<!--
Copyright (c) ONNX Project Contributors

SPDX-License-Identifier: Apache-2.0
-->

(onnx-detail-float4)=

# Float stored in 4 bits

## Papers

4 bit floating point formats have emerged as a solution to the
rising cost and deployment challenges of large language models.
The S1E2M1 format has been part of the [Open Compute Project (OCP)](https://www.opencompute.org/documents/ocp-microscaling-formats-mx-v1-0-spec-final-pdf)
standard.

As a result, a new data type was introduced in `onnx==1.18.0`
to support a limited set of operators to enable computation
with float4.

- `FLOAT4E2M1`: 1 bit for the sign, 2 bits for the exponents, and 1 bit for the mantissa.
  No nan or infinities.

## E2M1

$S$ stands for the sign. $10_2$ describe a number base 2.

```{eval-rst}
.. list-table:: Float4 type
   :widths: 10 10
   :header-rows: 1

   * -
     - E2M1
   * - Exponent bias
     - 1
   * - Infinities
     -
   * - NaN
     -
   * - Zeros
     - :math:`S.00.0_2`
   * - Max
     - :math:`S.11.1_2`
   * - Min
     - :math:`S.00.1_2 = 2^{-1}`

```

Let's denote the bit representation as $S.b_2 b_1 b_0$.
The float value is defined by the following expressions:

```{eval-rst}
.. list-table:: Float4 type values
   :widths: 10 10
   :header-rows: 1

   * -
     - E2M1
   * - exponent :math:`\neq` 0
     - :math:`(-1)^S 2^{\sum_{i=1}^2 b_i 2^{i-1} - 1} \left( 1 + b_0 2^{-1} \right)`
   * - exponent :math:`=` 0
     - :math:`(-1)^S  b_0 2^{-1}`
```

The following table lists all the representable values by float4 E2M1, ignoring the sign bit:
```{eval-rst}
.. list-table:: Float4 type values
   :widths: 10 10
   :header-rows: 1

   * - bits (ignoring sign bit)
     - E2M1
   * - 000
     - 0
   * - 001
     - 0.5
   * - 010
     - 1
   * - 011
     - 1.5
   * - 100
     - 2
   * - 101
     - 3
   * - 110
     - 4
   * - 111
     - 6
```

## Cast

Upcasting from float4 to float32, float16, bfloat16, and float8 is exact.
The behavior for downcasting to float 4 is summarized below

| x                 | E2M1                                              |
| ----------------- | ------------------------------------------------- |
| -6<=x<=6          | E2M1 converted value of x.

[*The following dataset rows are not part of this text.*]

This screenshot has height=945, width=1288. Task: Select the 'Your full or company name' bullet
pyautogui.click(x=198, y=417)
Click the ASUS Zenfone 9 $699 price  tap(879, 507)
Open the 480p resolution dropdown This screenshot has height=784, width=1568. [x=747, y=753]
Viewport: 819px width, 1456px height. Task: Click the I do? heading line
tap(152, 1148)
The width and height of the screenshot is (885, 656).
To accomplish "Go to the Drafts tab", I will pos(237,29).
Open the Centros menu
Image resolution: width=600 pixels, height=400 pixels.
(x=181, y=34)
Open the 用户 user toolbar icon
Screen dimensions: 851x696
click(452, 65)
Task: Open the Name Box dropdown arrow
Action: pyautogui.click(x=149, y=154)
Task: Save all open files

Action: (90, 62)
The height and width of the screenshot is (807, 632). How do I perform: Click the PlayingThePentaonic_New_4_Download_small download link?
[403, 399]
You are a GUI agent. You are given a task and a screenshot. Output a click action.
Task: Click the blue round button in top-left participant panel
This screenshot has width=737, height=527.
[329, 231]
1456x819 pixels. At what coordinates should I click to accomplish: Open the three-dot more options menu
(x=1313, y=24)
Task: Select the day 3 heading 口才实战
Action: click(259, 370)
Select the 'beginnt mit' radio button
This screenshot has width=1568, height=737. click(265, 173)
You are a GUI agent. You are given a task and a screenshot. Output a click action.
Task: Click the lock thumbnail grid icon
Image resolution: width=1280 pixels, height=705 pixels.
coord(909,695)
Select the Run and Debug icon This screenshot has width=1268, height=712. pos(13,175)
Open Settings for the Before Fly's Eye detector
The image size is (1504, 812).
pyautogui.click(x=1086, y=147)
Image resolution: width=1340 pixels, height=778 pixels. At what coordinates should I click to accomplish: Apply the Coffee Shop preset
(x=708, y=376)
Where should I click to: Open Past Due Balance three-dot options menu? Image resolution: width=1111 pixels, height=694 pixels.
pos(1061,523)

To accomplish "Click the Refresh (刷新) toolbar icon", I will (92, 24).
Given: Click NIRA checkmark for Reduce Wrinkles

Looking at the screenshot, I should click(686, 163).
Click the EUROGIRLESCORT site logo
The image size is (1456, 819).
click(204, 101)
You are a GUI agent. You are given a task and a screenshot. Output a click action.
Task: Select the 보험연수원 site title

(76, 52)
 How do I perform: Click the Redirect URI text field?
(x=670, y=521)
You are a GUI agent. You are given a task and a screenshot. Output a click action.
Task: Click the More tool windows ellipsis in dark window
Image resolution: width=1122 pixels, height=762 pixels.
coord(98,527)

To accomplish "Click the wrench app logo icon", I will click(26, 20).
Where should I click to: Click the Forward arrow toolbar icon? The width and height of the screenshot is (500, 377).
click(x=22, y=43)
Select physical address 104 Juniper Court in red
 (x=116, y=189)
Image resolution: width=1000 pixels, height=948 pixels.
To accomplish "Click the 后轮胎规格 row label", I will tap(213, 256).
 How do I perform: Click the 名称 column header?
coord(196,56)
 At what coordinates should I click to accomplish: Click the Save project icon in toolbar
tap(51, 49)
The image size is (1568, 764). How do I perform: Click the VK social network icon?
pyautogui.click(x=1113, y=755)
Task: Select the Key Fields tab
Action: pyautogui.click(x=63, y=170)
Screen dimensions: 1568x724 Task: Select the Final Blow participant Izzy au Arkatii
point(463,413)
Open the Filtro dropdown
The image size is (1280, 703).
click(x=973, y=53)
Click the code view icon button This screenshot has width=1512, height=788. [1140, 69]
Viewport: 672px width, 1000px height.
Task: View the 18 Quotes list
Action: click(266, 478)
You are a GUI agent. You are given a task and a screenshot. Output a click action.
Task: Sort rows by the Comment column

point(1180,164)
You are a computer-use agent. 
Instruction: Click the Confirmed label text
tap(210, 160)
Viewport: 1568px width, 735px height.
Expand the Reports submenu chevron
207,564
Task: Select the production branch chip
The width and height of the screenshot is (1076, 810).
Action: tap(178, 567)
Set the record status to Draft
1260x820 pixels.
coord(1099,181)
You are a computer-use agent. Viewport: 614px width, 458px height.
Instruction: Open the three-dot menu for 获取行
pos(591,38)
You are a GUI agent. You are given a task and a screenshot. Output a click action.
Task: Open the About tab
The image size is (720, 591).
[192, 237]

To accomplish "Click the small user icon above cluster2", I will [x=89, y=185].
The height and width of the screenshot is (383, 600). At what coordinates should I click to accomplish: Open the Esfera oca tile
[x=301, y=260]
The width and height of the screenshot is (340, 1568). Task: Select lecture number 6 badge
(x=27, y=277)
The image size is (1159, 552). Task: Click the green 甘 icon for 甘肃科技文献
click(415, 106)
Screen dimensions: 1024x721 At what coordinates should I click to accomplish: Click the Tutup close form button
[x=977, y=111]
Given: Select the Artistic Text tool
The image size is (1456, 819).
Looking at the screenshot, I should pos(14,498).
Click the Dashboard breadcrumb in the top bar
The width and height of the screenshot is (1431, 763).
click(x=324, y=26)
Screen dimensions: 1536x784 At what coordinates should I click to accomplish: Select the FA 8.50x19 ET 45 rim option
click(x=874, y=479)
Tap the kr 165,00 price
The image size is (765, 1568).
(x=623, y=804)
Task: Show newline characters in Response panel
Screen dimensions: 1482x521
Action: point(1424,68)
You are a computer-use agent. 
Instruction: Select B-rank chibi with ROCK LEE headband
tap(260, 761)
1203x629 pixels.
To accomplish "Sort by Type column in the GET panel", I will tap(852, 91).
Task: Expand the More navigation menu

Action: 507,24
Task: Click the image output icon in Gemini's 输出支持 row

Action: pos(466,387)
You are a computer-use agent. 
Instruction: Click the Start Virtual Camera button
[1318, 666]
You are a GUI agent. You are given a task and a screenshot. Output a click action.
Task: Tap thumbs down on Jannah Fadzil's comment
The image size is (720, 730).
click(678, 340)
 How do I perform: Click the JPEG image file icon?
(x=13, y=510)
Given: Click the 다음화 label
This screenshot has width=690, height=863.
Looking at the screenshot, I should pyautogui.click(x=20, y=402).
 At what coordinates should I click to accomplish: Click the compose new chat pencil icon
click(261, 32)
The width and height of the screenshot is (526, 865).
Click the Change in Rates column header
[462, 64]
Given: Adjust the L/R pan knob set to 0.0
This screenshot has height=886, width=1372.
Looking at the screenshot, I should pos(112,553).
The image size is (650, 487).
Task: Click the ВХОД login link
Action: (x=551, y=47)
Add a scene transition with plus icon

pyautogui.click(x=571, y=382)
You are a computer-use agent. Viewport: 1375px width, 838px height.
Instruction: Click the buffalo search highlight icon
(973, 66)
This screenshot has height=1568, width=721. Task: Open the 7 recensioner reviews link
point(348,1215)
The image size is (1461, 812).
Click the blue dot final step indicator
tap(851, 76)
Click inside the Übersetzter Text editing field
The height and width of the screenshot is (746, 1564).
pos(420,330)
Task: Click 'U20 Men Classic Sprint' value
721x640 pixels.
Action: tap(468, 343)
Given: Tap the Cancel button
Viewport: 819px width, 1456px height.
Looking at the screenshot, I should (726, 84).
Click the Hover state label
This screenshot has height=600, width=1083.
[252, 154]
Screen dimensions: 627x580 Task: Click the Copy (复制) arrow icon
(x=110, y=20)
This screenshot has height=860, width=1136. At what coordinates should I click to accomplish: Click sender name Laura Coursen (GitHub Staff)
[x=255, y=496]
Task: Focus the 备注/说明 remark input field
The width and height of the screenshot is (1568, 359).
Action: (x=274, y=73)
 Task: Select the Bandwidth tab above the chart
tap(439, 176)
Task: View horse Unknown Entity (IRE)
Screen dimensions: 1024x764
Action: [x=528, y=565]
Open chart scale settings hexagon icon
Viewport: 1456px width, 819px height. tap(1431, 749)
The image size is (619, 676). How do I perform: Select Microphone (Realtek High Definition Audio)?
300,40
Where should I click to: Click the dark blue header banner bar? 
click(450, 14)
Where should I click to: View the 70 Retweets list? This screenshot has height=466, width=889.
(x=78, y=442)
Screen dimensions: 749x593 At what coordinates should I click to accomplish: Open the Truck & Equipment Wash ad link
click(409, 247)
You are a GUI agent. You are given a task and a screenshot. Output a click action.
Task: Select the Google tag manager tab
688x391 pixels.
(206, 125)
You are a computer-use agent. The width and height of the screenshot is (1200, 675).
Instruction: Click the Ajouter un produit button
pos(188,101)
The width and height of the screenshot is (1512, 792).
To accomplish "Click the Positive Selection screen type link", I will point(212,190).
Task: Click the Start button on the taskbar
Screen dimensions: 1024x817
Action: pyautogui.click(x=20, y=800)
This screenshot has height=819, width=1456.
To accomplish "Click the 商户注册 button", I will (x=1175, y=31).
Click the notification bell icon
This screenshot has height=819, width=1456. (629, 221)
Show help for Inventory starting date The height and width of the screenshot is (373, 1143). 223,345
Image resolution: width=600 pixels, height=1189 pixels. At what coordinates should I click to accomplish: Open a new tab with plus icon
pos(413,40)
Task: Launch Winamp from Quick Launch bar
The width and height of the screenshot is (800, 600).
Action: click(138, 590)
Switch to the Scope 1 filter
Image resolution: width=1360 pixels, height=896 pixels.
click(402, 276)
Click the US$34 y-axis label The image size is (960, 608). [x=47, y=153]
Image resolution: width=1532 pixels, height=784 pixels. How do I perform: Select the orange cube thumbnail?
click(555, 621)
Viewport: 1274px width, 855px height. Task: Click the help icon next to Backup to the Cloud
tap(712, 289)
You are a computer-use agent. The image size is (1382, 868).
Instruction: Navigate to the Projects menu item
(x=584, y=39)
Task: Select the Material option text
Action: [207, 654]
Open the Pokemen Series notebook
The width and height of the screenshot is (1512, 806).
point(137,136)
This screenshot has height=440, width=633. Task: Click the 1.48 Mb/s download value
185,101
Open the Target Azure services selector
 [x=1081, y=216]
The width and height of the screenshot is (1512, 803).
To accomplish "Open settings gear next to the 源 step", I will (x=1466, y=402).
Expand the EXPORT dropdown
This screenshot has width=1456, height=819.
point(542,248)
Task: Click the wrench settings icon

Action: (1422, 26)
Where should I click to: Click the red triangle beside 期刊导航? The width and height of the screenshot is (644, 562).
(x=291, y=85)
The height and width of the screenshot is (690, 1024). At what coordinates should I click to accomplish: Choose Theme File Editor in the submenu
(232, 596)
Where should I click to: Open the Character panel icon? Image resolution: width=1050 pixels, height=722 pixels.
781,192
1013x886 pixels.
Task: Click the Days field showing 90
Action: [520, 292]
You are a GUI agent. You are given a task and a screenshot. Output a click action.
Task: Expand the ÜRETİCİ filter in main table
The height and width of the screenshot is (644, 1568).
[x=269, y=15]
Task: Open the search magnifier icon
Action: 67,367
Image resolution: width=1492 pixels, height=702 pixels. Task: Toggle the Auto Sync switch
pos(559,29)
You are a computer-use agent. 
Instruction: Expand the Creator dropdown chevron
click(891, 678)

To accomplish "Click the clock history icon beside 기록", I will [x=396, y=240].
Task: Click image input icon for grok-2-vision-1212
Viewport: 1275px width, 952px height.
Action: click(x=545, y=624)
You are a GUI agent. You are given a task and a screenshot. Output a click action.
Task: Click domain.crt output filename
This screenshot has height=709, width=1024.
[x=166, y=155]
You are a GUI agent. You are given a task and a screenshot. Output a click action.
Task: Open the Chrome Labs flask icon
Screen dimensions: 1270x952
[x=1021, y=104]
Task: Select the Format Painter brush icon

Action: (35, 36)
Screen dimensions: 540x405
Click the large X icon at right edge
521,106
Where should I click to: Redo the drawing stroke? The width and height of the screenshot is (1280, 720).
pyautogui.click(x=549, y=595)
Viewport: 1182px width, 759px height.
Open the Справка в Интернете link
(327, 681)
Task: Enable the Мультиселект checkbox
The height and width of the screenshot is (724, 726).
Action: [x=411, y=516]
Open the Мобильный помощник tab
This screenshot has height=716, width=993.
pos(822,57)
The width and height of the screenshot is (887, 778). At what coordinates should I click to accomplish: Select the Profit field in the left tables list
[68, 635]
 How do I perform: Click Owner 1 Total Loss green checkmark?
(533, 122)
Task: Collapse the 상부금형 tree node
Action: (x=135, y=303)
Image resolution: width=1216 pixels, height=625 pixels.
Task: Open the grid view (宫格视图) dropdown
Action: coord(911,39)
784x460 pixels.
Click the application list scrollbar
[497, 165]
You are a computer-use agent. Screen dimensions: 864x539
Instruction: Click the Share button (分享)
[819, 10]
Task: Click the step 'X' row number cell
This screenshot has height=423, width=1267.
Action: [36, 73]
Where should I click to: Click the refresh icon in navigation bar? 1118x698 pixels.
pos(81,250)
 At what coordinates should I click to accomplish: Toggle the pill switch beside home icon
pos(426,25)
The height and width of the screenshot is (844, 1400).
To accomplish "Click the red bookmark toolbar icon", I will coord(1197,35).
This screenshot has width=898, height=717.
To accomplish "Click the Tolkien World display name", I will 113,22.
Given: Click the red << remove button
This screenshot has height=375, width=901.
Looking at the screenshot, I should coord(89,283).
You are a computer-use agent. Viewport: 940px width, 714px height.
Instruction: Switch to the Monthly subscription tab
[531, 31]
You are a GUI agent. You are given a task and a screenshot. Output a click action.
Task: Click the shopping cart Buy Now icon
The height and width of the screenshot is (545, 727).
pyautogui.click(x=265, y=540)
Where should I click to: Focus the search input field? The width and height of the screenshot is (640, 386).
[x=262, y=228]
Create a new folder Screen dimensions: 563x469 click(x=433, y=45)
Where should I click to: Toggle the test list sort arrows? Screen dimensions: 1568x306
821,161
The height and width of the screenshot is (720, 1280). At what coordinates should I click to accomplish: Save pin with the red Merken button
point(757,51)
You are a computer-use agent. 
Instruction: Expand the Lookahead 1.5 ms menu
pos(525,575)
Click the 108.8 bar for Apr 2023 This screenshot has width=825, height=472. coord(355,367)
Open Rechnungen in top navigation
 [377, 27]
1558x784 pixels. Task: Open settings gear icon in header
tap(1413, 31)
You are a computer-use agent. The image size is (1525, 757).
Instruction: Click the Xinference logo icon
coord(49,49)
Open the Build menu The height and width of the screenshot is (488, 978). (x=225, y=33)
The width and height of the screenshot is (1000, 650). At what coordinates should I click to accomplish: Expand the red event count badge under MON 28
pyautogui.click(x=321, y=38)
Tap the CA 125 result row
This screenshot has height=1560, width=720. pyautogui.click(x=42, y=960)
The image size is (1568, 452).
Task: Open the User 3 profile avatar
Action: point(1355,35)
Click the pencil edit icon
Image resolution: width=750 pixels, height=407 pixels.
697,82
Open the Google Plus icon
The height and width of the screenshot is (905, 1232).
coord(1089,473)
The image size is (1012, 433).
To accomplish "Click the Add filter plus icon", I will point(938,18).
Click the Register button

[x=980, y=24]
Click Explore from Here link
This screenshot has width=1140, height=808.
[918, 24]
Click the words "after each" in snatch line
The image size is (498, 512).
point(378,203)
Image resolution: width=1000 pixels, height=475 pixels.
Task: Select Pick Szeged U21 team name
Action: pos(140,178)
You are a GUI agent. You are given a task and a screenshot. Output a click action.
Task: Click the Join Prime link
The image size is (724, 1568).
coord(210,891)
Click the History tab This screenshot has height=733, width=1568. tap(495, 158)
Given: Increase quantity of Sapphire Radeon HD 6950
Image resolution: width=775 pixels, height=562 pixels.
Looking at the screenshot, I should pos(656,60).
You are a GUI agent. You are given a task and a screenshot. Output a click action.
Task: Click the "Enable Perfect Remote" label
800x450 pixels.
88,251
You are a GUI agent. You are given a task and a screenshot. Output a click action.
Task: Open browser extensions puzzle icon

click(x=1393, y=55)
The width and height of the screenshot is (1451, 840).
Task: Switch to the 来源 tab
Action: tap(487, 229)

Round to nearest even. |
| x=+/-0            | +/-0                                              |
| x>6               | 6                                                 |
| x<-6              | -6                                                |
| +Inf              | 6                                                 |
| -Inf              | -6                                                |
| NaN               | 6                                                 |

## Packing and Unpacking

Float4 is stored as 2x4bit in a single byte.
The first element is stored in the 4 LSB and the second element is stored in the 4 MSB,
i.e. for elements `x` and `y` that are consecutive elements in the array:
```
pack(x,y): y << 4 | x & 0x0F
unpack(z): x = z & 0x0F, y = z >> 4
```
In case the total number of elements is odd, padding of 4 bits will be appended.
The storage size of a 4 bit tensor of size `N` is `ceil(N/2)`.